Hoje vamos falar do queijo, um alimento de origem milenar. Um queijo saudável, do ponto de vista sanitário, não significa simplesmente um produto de propriedades sensoriais agradáveis (visual, olfativa e, principalmente, gustativa). Ou seja, um queijo pode ter uma boa apresentação nas prateleiras dos supermercados, mas caso não sejam respeitadas algumas condições higiênico-sanitárias e tecnológicas durante as etapas do seu processamento, transporte e conservação, nos pontos de venda e consumo, pode ser uma poderosa fonte de transmissão de doenças ao homem, em especial as causadas por bactérias patogênicas e suas toxinas, tais como Salmonella spp., Staphylococcus aureus, Clostridium botulinum, Escherichia coli, Listeria monocytogenes, Coxiella burnetii e Shigella spp., entre outras espécies.
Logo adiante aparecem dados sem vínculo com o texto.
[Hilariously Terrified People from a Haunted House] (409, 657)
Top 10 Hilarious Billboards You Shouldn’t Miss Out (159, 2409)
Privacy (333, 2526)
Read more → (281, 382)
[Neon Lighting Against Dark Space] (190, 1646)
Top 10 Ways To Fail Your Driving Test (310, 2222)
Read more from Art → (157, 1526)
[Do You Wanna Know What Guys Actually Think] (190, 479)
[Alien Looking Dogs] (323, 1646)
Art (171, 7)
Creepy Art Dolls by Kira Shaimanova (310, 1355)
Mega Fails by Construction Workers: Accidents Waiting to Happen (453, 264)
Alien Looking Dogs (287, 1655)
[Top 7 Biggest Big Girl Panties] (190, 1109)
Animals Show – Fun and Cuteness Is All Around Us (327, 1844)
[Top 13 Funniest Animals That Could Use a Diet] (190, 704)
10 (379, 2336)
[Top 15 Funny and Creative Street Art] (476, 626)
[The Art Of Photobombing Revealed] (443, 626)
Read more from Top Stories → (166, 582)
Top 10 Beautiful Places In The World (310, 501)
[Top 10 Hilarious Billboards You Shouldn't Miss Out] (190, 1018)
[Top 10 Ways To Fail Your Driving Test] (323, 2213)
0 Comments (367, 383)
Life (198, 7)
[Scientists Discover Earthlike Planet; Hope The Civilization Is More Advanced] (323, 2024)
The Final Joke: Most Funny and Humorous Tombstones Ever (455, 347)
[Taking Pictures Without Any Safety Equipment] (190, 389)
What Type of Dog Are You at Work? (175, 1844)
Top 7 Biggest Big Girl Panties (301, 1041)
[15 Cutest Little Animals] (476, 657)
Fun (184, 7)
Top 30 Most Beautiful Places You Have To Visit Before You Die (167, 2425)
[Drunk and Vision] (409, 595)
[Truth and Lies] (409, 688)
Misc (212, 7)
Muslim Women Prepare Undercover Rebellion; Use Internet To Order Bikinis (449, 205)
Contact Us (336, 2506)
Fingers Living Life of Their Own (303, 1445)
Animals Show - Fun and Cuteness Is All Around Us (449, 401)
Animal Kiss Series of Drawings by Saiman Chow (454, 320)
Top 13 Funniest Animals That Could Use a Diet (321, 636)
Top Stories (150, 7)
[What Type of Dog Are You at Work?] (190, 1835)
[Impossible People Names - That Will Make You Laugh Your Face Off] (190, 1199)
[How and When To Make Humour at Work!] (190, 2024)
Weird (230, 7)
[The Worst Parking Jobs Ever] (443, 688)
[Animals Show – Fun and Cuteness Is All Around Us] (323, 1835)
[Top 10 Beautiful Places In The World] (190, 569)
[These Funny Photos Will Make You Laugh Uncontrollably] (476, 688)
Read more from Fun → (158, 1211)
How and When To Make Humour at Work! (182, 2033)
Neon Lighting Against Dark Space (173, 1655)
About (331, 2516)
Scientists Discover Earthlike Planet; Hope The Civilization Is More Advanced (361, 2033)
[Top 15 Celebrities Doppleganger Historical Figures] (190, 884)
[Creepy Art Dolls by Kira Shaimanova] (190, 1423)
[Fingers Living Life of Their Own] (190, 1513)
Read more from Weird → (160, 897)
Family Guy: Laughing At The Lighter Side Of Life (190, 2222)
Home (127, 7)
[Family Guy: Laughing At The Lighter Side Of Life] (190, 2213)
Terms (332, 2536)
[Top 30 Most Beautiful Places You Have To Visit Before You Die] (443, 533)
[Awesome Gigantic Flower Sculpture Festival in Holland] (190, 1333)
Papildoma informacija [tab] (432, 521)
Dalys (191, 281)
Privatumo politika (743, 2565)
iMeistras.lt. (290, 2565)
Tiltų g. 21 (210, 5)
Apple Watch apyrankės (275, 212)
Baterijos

A história do queijo[1] remonta há tempos antiquíssimos[2] e, como tal, está ligada à história da domesticação dos animais. Os antigos gregos creditavam a descoberta do queijo a Aristeu, rei da Arcádia, filho de Apolo e Cirene, há cerca de 12.000 anos. Antigamente chamado de leite solidificado, o queijo tem sido utilizado ao longo do tempo como uma forma de preservação do leite. Relatos de achados arqueológicos revelam a existência de queijos feitos a partir de leite de vaca e de cabra, desde 6.000 anos a.C. e em escritos de Aristóteles há referência também de queijos derivados de leite de égua e jumenta. Murais em tumbas egípcias mostram cenas de consumo, fabricação e veneração de queijo no Antigo Egito e a Bíblia cita-o no Velho Testamento. Aliás foi na Idade Média, pela atuação de Monges Católicos, que se aprimorou a higiene na fabricação e conservação de queijos.
Esse produto atravessou diferentes civilizações, modos de produção, burgos, feiras, centros e rotas comerciais importantes, como as cidades de Mégara (667 a.C.), Bizâncio (330 d.C.) e Constantinopla (1453 d.C.), a atual Istambul. Em 1837 Louis Pasteur chamou a atenção do mundo, demonstrando que o azedamento do leite era provocado por micro-organismos. Em 1921 a New York State Agricultural Experiment Station empregou de forma rotineira cortes histológicos em queijos, corados com azul de metileno, para a determinação do número de bactérias.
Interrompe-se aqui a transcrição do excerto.